If there’s a common thread unifying Villasana’s work, it’s the celebration of imperfection. Born in Guadalajara, Mexico, Villasana is known for embroidering photographs, embellishing her images with three-dimensional threads that dangle beyond the frame. Villasana splits her time between Mexico and England, continuing to hone her craft through installations, commissions, and collaborations around the world.
Using her artwork to bridge the gap between tradition and the avant-garde, Villasana’s drive to create is borne of an insatiable interest in history, culture, and the interrelations of people in a fragmented, post-digital world. Weaving stories onto her images in her surreal, unfinished aesthetic, she is able to express the resiliency and creativity of the human spirit and accent specific features of her subjects which include Nina Simone, Marylin Monroe, Mister Rogers, and Yayoi Kusama, among many others.
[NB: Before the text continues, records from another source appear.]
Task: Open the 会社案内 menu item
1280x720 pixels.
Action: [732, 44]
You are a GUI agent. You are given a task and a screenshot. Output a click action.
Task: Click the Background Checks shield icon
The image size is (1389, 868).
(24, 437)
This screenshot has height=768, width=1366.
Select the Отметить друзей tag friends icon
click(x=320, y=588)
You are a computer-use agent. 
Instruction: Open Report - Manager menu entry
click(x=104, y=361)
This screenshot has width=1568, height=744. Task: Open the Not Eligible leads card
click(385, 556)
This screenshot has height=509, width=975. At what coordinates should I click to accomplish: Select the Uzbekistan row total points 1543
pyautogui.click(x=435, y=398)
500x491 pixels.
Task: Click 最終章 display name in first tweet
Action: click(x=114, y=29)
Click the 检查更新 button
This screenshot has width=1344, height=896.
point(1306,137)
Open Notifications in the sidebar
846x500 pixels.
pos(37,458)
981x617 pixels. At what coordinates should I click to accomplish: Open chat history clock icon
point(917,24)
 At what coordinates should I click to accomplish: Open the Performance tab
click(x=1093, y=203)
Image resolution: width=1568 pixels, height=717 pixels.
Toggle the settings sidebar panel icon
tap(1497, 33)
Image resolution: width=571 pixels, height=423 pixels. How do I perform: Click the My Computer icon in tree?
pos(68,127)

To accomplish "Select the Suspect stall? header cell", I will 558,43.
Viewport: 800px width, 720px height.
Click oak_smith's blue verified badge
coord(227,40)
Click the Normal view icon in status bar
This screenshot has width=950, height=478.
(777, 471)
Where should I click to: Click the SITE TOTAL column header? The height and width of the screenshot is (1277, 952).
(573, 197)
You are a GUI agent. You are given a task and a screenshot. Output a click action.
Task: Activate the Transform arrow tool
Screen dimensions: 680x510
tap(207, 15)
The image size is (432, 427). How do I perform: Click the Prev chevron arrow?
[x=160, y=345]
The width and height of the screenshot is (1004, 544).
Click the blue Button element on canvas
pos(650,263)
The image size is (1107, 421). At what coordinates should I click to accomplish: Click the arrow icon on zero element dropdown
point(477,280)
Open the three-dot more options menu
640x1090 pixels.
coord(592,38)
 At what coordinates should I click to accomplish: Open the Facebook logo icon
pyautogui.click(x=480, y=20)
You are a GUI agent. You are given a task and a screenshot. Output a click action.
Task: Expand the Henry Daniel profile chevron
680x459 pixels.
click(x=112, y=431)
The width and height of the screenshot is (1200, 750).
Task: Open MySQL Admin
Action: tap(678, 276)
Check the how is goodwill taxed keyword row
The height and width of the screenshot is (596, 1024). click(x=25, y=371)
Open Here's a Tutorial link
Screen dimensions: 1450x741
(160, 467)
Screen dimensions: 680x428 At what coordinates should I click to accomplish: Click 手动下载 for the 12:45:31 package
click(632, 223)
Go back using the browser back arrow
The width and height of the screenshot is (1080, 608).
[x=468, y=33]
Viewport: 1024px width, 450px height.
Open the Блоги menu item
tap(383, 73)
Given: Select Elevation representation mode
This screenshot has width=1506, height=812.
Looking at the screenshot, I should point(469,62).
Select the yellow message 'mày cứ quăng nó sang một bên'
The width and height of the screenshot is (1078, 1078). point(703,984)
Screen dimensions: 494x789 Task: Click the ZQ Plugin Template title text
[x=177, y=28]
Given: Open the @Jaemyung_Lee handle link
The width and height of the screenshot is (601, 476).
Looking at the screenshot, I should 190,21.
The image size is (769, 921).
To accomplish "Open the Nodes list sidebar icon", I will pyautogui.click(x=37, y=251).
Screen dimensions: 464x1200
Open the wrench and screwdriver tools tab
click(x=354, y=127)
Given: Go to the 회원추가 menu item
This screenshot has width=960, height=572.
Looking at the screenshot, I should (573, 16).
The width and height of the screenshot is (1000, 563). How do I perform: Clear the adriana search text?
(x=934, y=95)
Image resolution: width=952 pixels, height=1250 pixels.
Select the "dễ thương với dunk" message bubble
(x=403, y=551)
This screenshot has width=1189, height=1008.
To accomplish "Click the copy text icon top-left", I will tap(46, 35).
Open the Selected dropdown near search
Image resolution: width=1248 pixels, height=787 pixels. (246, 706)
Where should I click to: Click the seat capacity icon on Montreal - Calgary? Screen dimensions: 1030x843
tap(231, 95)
You can check out their latest projects on Creatively here.
What is the first creative project you remember?
I remember doing a collaboration with a Spanish photographer and a Spanish street artist in the streets of London.
Describe your aesthetic in three words.
Colourful, storytelling, patterns.
What was the most fulfilling collaboration you’ve worked on?
I worked with a charity in New Zealand where I traveled for a month doing workshops for different communities around the country. I even gave a workshop in a jail. I met really wonderful people and it was an amazing experience.
What’s one creative project that taught you something fundamental about yourself?
I think most projects teach me to be myself, to not take things too seriously, to have fun.
Do you think creativity is something you’re born with, or something you’re taught?
I believe we are all creative, but we are creative in different ways. Humans are constantly creating things, it is part of our nature, the problem is that we are creators and destroyers at the same time, and it is up to us if we use our energy for destruction or creation.
What’s the last dream you had?
Every dream I have had in the last five years has come true. This is not to say that my life has been perfect; I experienced a lot of difficulties and pain in between, but overall, many of my dreams have come true and I am very grateful for that.
One hundred years from now, what do you hope people write about your work?
I really don’t know, but I hope people see a symbiosis of the paradoxes in the human experience: history and the future, tradition and defiance, solitude and belonging, the material and the sacred.